Using Uber Eats, Starbucks customers can follow orders within the mobile app, tracking the progress and location of their Uber courier to ensure delivery of their purchases within 30 minutes.
Starbucks customers have access to approximately 95% of core menu items available directly from the Starbucks menu via Starbucks Delivery, and will be able to customize their orders as they would when ordering on the Starbucks mobile app.
The coffee giant is looking to take advantage of the significant growth within the food delivery industry. In 2018, the U.S. online food delivery market was estimated to be approximately $17 billion, and it is projected to grow to $24 billion by 2023.Uber is facilitating this growth; the company announced last year that it would offer delivery to more suburban and sparsely populated areas, aiming to reach 70% of the U.S. in 2019.
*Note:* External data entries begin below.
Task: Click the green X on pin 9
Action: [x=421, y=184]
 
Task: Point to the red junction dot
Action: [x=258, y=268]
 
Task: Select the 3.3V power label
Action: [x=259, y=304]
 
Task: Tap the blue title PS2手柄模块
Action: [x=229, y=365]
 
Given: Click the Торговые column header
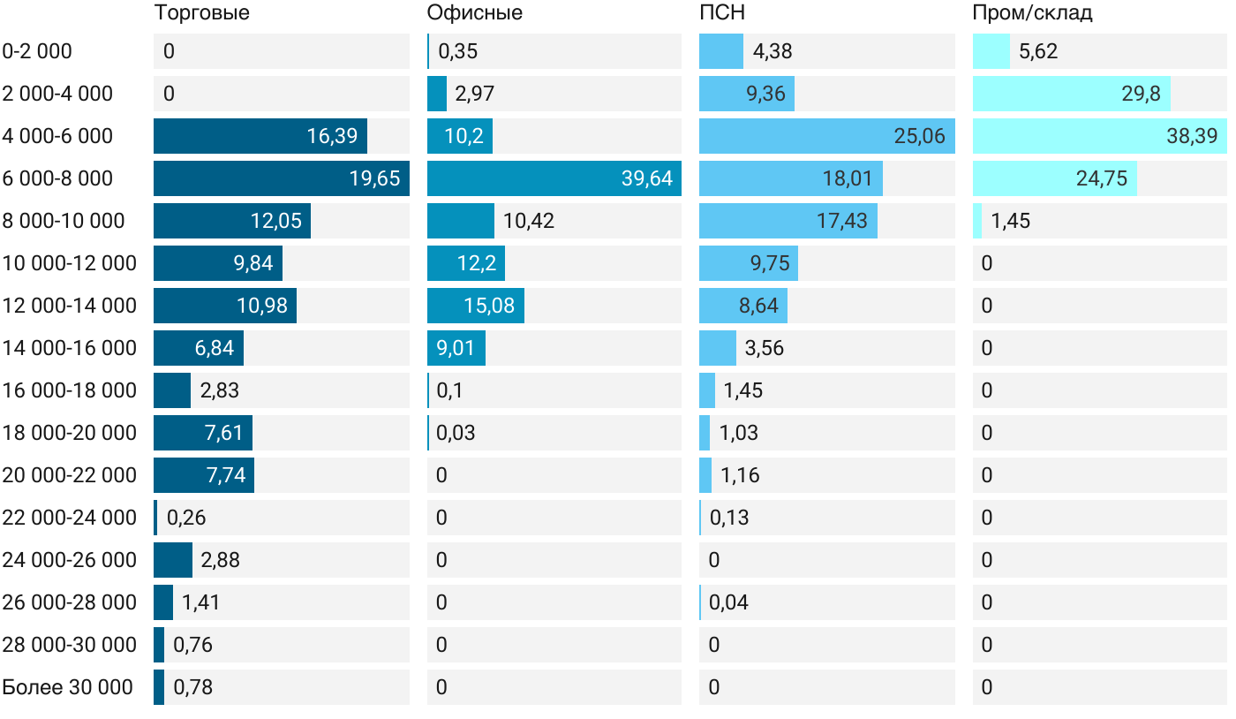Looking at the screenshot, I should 201,13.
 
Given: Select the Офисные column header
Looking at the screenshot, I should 474,13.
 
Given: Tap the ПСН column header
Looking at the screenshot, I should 722,13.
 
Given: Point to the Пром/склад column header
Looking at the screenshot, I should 1032,13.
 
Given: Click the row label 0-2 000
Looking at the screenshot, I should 37,51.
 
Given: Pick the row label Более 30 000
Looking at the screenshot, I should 67,687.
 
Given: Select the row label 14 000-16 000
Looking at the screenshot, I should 69,348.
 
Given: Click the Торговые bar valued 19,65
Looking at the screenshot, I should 281,178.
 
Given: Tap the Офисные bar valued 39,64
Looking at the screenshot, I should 554,178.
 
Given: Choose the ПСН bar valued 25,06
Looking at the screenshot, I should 826,136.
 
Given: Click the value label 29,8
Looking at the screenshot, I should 1141,94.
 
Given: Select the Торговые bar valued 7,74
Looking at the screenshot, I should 203,475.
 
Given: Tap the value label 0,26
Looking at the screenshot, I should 186,518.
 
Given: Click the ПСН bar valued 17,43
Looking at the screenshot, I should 788,221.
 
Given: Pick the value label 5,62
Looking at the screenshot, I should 1038,51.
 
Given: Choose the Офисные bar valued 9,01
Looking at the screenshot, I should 456,348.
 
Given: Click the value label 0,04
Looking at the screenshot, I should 728,602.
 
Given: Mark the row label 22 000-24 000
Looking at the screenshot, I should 69,518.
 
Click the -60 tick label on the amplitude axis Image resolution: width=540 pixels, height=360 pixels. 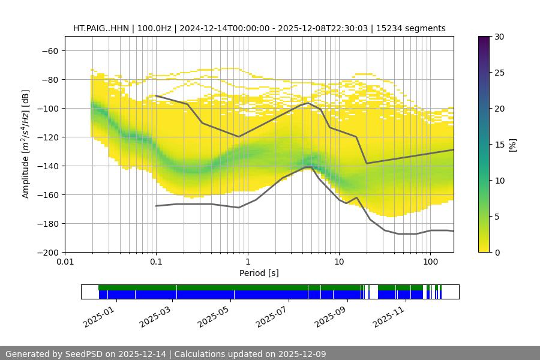[50, 50]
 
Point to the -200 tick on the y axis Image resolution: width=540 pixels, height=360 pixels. [47, 252]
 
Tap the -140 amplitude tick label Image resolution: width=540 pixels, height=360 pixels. [47, 166]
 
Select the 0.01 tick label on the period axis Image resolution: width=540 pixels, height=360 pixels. [65, 262]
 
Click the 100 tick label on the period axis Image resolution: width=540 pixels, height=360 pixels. [430, 262]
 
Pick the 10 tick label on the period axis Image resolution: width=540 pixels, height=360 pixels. [339, 262]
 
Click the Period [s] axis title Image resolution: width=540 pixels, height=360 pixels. [259, 273]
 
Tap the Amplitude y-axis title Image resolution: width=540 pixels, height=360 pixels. [25, 144]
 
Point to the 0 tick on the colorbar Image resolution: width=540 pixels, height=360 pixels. [497, 252]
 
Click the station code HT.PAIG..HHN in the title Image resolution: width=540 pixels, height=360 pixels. [100, 28]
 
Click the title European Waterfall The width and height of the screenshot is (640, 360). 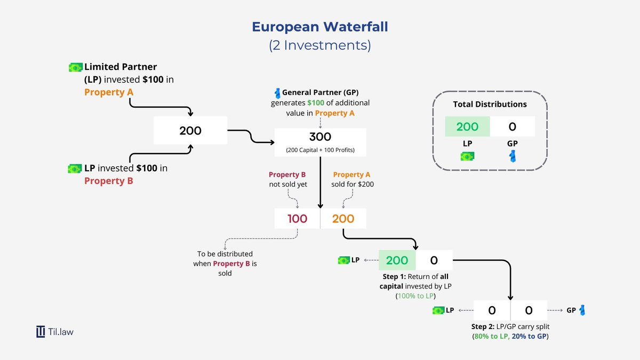click(x=320, y=27)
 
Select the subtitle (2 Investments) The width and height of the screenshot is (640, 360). click(x=320, y=45)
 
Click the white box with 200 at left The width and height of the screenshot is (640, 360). click(x=190, y=131)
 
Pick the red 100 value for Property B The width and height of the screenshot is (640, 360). click(x=297, y=218)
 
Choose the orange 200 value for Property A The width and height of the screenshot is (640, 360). click(x=343, y=218)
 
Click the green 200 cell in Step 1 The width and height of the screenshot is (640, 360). click(x=397, y=260)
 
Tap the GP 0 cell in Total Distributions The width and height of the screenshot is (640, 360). click(x=513, y=126)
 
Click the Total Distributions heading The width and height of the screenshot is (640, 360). click(x=490, y=105)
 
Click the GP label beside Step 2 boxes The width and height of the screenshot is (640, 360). click(x=571, y=310)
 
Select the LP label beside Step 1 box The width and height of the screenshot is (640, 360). click(x=355, y=260)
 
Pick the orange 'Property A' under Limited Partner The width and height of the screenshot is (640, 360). click(x=109, y=92)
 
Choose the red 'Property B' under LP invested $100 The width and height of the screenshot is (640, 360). click(x=109, y=180)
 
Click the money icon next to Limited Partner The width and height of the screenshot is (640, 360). click(x=76, y=67)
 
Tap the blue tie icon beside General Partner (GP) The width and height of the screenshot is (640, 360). click(x=277, y=93)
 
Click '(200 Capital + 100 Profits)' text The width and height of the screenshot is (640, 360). click(x=320, y=149)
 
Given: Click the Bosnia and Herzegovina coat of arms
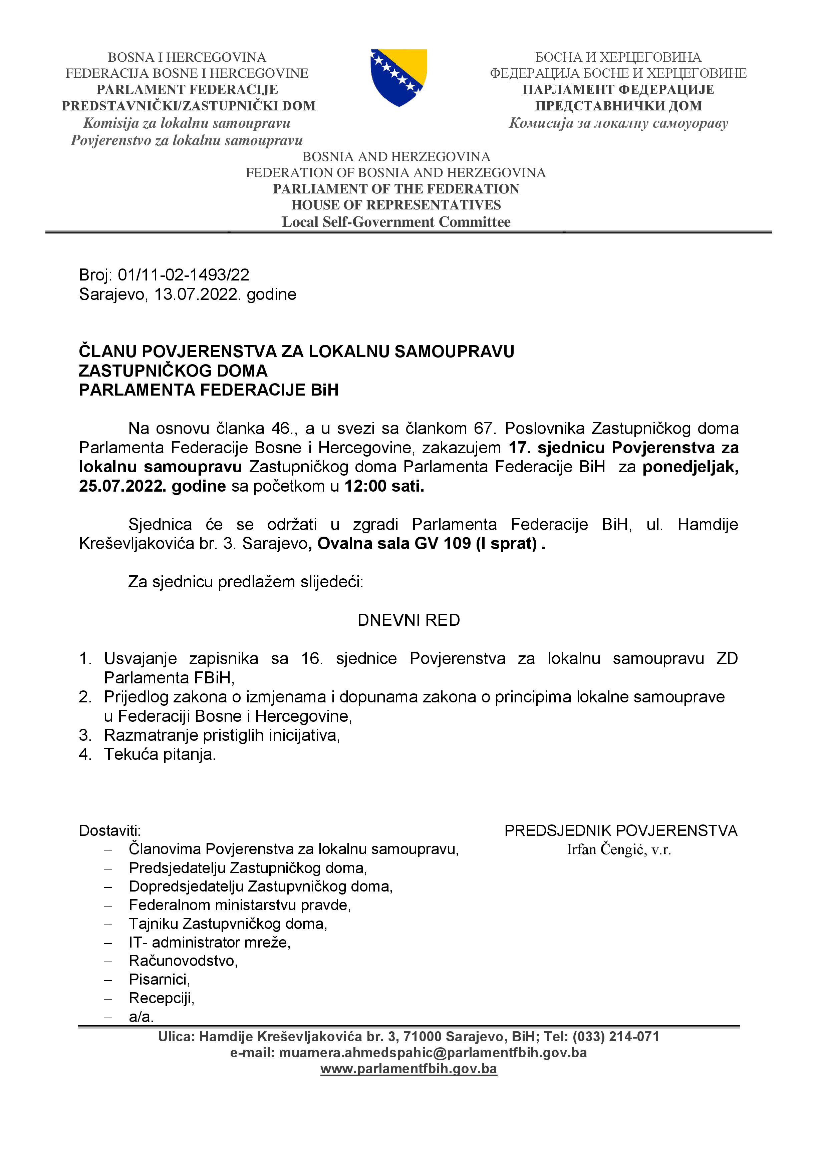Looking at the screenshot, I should tap(399, 77).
Uber Eats is one of many options that grocers and quick service restaurants now have to deliver food in a timely manner, with companies like DoorDash, GrubHub, Postmates, Caviar and Seamless all competing in the same field of hungry shoppers. Earlier this month, McDonald’s announced it would add DoorDash as a delivery partner in more than 200 restaurants across Houston, effectively ending what was once an exclusive partnership with Uber Eats.
The market has gotten so big that Domino’s Pizza CEO Ritch Allison cited these third-party delivery companies as potential barriers for its own delivery growth. Domino’s saw Q2 total sales and same-store sales miss estimates, but the company has elect to invest in its own delivery services to grow, most recently committing to roll out GPS tracking for delivery orders at all of its U.S. stores by the end of 2019.
With mobile turning on-demand food and coffee delivery into such a basic shopper expectation, and companies like Amazon, Walmart and Target all ramping up their standard delivery options, pressure will continue to mount as retailers try to invest further in both mobile and last-mile fulfillment capabilities.